Wednesday, January 16, 2013

Tax Exclusions for Health Insurance: Let Me Count the Ways

Copyright, The New York Times Company

The magnitude and distributional effects of the tax exclusion for health insurance look quite different when viewed from the perspective of the entire safety net.

Expenditures on health services, especially those made through employer-sponsored health-insurance plans, are largely excluded from a host of taxes. The tax exclusions affect both the size of the health-services sector and society’s distribution of disposable income.

By excluding health services from tax, governments in effect redirect money toward health care and away from other activities that might be subsidized or prevent government from reducing overall tax rates, or both. The tax exclusions therefore have a lot in common with direct government spending on health, and for this reason are often described as “tax expenditures.”

A typical approach to estimating the size of the health subsidy implicit in the tax exclusions is to estimate the amount of federal personal income tax revenue that is lost because of the income that escapes tax. It’s important to know the amount of the implicit subsidy, because it is directly related to the amount by which the health sector is enlarged by public policy.

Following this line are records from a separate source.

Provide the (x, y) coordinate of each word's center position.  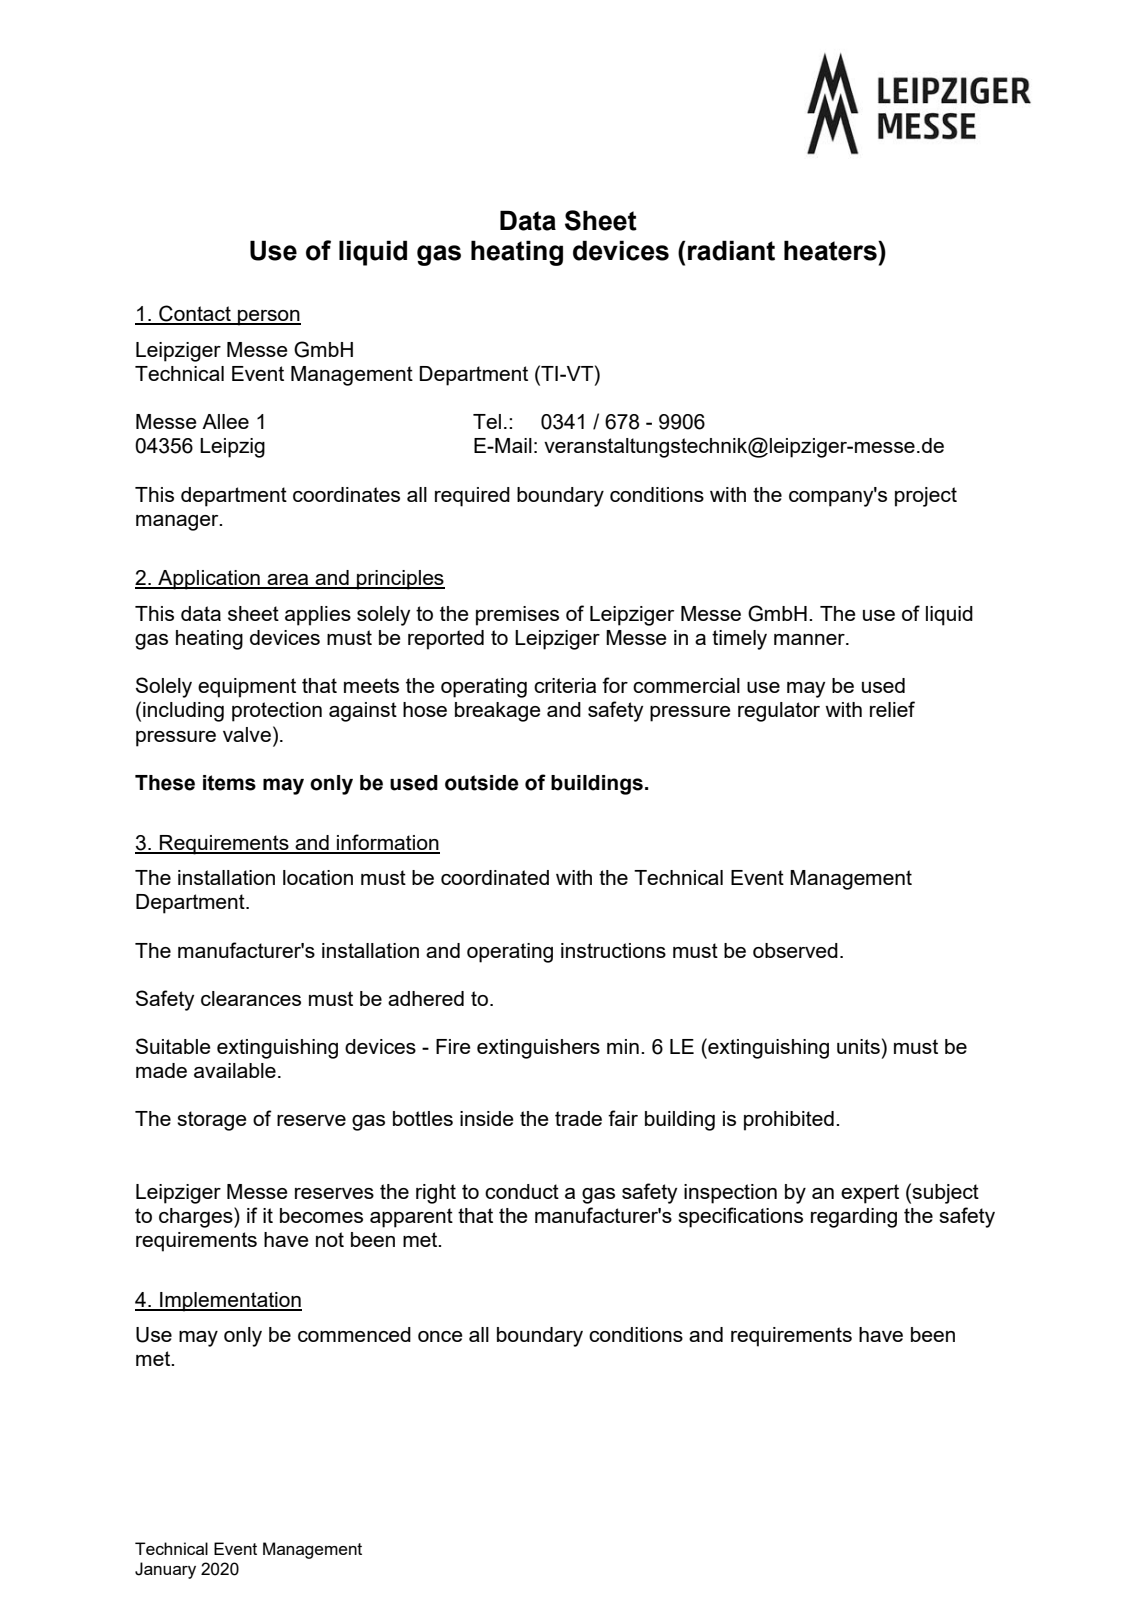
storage (212, 1121)
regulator (779, 712)
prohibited (789, 1121)
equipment (247, 688)
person (268, 318)
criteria (565, 685)
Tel (487, 421)
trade (578, 1118)
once (440, 1336)
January (165, 1570)
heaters (831, 250)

However, the income-tax approach underestimates the amount of the exclusion, because health services are often excluded from many other taxes. The payroll tax is an important instance: employer-provided health-insurance premiums are exempt from payroll and state personal income taxes, too, regardless of whether the employer or employee pays them.

Health-insurance premiums paid by employers on behalf of their employees will escape pretty much anything that taxes an employee’s wages and salaries, because those premiums are not officially considered part of employee wages or salaries. For example, the food-stamp program and Section 8 housing subsidy programs implicitly tax wages and salaries by withholding benefits according to how much a person earns, but for that purpose they ignore employee fringe benefits like health insurance.

Health goods and services often escape state sales taxes, depending on the type of good or service delivered or the type of organization delivering it. Many health services are delivered by nonprofit institutions that escape corporate income and property taxes, too. Just as with the housing industry, we vastly underestimate the government’s effect on the health industry if we focus only on the income tax.

A good summary statistic for the overall effect of tax exclusions on the health industry would be a measure of the marginal tax rate on earned income that included all the relevant taxes. When an employee accepts a $1 pay cut so that his employer can add that dollar to his health insurance contribution, that overall marginal tax rate would tell us how much of that dollar comes back to the employee in the form of the various tax reductions.

I am not aware of a marginal tax-rate measure comprehensive enough for this purpose (it would also need to pay special attention to the Medicaid program and its different treatment of adults and children), but previous studies have taken some useful steps in this direction. The studies find marginal tax rates greater than 50 percent for families above but near the poverty line, which means most of the money they might devote to employer-provided health insurance would come back to them in terms of reduced taxes and enhanced benefits.

More study is needed to quantify accurately the government’s effect on the health market. But we can be sure that public policy has served to enlarge the health industry at the expense of others and that previous estimates do not fully appreciate the magnitude of the distortion.